As a combination of above two classical clinical evaluation parameters, NPAR was proved to be an independent predictor for clinical outcomes of many diseases, such as STEMI, severe sepsis and acute kidney injury [12, 14, 15]. Moreover, Yu et al. [13] found admission NPAR was independently associated with in-hospital, 30-day and 365-day mortality in patients with CS. And Hu et al. [30] found that NPAR was independently associated with in-hospital, 30-day, 90-day and 365-day mortality in patients with HF, including both acute heart failure (AHF) and CHF. All the above results were similar to our study. To our knowledge, this is the first study to explore the effect of NPAR for the short-term and long-term prognosis (2-year mortality) in patients with CHF. Further exploring the association between NPAR and three classifications of CHF patients, we found that elevated NPAR was associated with poor outcomes in patients with HFpEF, but not HFrEF. It is a result that was first discovered and it was actually sound from pathophysiological standpoint. Old concept of HFpEF was a hypertrophied heart with diastolic failure that evolves into systolic failure over time. However, prevailing concepts of HFpEF and HFrEF were separate diseases. Pathophysiological mechanism of HFpEF was mainly caused by microvascular inflammation and HFrEF was caused by cardiomyocyte loss associated with neurohormonal dysactivation [31]. Also, HFpEF was characterized in many patients by the coexistence of a systemic metabolic or inflammatory disorder that causes coronary endothelial dysfunction, microvascular rarefaction, and cardiac fibrosis [32]. The pathophysiological mechanism of HFpEF patients was more related to inflammation. So NPAR, as a useful marker of inflammation, can predict the clinical prognosis of HFpEF patients better than that of HFrEF patients.

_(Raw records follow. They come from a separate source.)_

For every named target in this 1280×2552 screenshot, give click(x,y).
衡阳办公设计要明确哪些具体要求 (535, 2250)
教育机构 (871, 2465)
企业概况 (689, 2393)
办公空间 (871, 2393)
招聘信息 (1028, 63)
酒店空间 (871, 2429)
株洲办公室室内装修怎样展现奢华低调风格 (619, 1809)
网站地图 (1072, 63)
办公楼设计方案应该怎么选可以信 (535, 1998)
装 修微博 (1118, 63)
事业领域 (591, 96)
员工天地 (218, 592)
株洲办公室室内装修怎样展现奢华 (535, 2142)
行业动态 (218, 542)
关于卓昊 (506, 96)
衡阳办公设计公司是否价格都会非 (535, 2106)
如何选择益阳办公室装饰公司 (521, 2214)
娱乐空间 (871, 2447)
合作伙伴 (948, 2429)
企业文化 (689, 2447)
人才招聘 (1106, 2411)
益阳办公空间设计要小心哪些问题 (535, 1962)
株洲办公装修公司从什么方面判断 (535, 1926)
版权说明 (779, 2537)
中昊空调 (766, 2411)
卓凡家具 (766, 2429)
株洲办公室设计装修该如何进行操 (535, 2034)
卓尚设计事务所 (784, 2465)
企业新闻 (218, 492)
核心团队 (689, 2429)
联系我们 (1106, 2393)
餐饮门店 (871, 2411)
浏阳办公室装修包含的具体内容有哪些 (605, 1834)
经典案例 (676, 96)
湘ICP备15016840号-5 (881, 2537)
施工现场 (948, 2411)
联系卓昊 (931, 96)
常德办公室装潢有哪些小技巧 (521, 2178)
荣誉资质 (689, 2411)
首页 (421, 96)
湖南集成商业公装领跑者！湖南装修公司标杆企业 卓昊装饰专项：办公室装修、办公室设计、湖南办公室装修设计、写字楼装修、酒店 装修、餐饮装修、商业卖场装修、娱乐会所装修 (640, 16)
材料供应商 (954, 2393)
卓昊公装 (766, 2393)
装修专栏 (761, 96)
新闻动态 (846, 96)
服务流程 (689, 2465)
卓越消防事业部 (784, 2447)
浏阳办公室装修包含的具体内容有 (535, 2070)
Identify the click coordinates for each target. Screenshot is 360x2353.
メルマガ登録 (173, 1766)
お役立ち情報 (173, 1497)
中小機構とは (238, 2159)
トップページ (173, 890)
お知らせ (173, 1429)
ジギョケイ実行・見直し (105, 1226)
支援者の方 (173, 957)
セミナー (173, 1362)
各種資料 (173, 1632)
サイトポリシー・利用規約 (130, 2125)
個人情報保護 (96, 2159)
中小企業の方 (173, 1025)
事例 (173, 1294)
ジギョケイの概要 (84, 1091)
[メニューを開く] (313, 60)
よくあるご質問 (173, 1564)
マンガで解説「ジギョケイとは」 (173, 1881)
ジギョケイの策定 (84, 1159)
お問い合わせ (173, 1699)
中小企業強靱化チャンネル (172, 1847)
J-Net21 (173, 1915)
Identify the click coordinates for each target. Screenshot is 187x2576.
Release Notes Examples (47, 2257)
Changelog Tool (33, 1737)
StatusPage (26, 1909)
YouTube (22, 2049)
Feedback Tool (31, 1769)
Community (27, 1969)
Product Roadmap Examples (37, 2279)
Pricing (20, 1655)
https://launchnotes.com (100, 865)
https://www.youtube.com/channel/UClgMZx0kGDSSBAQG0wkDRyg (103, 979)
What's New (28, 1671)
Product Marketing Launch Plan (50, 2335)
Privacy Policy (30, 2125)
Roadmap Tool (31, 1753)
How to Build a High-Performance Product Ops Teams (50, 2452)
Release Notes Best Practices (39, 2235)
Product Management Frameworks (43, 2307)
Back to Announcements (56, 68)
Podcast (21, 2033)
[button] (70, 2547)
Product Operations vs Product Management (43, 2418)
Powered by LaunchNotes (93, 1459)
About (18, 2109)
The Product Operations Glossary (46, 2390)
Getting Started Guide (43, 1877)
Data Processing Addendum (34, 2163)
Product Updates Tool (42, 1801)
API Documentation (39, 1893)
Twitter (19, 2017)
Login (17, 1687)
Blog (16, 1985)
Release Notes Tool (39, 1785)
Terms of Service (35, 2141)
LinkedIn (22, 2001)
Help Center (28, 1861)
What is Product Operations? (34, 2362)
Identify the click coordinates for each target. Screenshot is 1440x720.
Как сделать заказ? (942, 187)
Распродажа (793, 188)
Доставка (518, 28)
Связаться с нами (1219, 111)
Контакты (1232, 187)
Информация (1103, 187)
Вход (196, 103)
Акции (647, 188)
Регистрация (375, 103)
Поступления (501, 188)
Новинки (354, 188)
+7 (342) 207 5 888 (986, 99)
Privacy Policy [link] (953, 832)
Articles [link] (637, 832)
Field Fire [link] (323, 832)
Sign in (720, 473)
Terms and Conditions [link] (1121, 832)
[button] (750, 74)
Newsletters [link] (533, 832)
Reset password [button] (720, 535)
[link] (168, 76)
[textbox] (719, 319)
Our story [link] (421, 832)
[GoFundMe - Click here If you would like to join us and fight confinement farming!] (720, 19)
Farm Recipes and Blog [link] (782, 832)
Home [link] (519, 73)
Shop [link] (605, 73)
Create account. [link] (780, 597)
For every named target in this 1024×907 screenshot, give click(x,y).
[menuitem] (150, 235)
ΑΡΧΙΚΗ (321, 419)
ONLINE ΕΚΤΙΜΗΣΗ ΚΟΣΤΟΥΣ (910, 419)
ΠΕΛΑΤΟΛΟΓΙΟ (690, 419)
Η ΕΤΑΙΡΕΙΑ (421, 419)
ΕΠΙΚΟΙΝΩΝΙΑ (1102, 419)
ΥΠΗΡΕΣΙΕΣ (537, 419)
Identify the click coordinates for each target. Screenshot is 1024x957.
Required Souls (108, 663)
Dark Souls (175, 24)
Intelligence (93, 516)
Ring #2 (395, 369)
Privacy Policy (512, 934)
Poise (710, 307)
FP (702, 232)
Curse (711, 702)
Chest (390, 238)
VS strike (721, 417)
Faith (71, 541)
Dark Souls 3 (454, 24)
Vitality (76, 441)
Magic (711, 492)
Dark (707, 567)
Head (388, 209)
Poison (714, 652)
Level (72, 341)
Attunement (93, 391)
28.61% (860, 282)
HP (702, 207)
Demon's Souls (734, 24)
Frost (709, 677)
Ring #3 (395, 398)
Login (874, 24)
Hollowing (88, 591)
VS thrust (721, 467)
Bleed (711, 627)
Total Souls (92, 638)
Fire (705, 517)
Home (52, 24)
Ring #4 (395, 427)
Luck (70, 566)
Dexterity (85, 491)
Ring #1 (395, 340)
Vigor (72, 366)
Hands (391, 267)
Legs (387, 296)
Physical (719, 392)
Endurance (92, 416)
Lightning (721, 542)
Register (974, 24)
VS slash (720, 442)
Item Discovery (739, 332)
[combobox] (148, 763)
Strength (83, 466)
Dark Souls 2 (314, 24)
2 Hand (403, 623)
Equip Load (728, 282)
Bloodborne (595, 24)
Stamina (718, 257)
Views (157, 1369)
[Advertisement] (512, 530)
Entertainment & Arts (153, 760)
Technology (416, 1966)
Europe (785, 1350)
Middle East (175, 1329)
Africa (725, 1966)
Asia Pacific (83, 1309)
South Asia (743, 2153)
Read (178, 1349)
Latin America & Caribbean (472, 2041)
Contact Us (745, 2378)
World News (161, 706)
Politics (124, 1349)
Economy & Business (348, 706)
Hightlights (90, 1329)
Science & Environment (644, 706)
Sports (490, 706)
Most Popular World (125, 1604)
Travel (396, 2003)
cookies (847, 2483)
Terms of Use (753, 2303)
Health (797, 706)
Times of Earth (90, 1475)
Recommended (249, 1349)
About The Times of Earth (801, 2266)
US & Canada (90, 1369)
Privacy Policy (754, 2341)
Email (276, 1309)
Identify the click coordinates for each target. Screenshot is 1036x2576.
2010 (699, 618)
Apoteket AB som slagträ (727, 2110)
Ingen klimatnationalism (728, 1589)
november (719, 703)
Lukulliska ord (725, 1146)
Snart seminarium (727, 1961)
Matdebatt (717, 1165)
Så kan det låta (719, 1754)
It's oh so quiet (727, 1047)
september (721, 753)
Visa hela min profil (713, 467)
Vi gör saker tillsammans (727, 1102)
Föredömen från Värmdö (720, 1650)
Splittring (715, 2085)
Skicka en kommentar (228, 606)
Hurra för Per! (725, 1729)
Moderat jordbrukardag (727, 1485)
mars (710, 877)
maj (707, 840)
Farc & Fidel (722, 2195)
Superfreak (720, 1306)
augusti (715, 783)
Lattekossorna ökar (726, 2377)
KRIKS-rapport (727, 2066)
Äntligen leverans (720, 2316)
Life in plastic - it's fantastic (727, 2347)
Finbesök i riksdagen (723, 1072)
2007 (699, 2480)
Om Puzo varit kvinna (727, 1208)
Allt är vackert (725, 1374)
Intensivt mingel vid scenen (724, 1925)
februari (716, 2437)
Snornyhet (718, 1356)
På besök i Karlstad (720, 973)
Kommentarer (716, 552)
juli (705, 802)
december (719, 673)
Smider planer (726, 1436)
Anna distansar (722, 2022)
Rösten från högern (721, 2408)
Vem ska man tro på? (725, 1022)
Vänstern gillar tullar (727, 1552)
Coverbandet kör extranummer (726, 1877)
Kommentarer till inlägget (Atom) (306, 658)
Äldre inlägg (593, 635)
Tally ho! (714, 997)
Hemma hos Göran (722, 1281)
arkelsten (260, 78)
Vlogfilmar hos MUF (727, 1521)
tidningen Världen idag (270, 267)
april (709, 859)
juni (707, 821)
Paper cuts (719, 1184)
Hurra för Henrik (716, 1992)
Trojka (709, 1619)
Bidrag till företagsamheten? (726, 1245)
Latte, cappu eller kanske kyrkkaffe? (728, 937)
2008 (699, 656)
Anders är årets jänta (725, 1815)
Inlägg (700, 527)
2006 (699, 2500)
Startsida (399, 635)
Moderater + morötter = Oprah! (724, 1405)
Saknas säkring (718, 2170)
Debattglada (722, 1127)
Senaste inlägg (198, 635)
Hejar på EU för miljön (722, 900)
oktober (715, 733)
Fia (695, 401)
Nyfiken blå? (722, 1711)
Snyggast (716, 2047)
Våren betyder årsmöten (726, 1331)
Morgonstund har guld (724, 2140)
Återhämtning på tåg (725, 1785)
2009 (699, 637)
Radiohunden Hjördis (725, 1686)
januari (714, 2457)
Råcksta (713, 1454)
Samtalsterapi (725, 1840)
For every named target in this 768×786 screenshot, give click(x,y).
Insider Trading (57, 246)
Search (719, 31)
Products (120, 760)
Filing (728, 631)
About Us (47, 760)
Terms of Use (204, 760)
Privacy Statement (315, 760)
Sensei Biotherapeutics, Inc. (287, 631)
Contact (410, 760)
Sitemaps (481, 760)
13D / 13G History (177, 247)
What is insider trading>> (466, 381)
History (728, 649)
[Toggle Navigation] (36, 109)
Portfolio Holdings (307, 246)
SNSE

In our study, we found that although both neutrophil percentage and albumin could influence the outcomes of patients with CHF, NPAR may offer more predictive power than the single factor. From ROC curves, the AUC used by NPAR to predict mortality in patients with severe CHF was greater than those used by neutrophil percentage and albumin, separately. In clinic, both neutrophil percentage and albumin are readily available, inexpensive and convenient. NPAR, combined with these two factors, may provide a fast assessment of risk for each patient with CHF in order to make a more precise decision for therapeutic strategy and medical resource allocation. Of course, according to the ROC analysis in our study, the predictive performance of NPAR for all-cause mortality in patients with CHF appears not good. Our findings suggest that a single NPAR test alone may also not be sufficient to predict long-term mortality in patients with CHF. However, whether NPAR can be combined with other symptom scores or traditional biomarkers to enhance prediction remains to be investigated.

Limitation

Some limitations should be mentioned. This study was a single retrospective study; inevitable bias may affect the authenticity of the results. Second, although we have done our best to control for bias using multivariate models, there are still missing influence factors or other unknown factors that may confound the results. Furthermore, In addition, considering the unsatisfactory ROC values of NPAR, it is necessary to develop multivariate models or scoring systems that incorporate NPARs, in order to better predict clinical outcomes in patients with CHF.

Conclusions

Admission NPAR is independently correlated with 90-day, 1-year and 2-year all-cause mortality in patients with CHF. Early evaluation of NPAR may help with risk stratification in patients with CHF. However, the predictive performance of NPAR alone on long-term mortality appears not good. In future, a prospective study are highly recommended to verify the prognostic value of NPAR combined with other predictors.